*** RECORDS FOR THIS EXERCISE Section Begins ***
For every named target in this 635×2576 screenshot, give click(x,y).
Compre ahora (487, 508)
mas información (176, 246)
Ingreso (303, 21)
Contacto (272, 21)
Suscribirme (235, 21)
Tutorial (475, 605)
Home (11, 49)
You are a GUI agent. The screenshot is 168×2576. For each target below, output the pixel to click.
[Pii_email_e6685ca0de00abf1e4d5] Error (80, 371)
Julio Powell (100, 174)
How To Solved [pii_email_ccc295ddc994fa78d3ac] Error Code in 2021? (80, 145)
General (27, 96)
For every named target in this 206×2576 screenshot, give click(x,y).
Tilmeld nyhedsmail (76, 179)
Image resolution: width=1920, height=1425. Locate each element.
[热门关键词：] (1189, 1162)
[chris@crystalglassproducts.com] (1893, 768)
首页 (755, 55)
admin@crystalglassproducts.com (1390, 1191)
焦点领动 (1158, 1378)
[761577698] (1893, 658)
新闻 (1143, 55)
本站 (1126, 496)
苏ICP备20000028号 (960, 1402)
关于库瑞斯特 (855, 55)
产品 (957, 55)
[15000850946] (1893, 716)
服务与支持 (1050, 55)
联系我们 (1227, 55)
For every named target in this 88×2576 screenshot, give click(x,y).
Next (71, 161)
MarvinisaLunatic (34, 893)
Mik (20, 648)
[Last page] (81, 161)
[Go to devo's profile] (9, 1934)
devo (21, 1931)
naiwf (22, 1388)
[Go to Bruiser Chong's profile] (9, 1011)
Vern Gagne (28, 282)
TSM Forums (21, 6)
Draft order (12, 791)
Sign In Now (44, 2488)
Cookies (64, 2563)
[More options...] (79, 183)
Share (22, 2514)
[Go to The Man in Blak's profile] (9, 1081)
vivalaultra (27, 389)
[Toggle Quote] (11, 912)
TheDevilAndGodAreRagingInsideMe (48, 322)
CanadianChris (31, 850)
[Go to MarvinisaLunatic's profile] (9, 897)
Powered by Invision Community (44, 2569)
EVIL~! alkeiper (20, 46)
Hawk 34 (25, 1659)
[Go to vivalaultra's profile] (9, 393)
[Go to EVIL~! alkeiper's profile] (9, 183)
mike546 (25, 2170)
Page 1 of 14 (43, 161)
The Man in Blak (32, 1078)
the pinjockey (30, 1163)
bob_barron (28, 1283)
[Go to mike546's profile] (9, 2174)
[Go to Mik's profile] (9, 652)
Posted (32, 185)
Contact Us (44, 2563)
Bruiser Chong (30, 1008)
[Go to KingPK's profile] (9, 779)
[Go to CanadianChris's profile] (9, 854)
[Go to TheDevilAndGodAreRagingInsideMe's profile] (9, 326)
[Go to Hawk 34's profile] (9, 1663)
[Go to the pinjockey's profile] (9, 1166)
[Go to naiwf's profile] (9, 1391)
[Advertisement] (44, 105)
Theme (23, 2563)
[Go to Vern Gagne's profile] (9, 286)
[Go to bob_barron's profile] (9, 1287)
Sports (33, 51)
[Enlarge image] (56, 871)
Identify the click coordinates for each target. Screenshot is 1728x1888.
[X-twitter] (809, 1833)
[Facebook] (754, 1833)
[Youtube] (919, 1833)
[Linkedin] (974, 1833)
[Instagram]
*** RECORDS FOR THIS EXERCISE Section Ends ***
PROBLEM DETAILS: How many of the lines above include the string "Chong"? Only the number should be written.

THE COMPLETED TASK: 2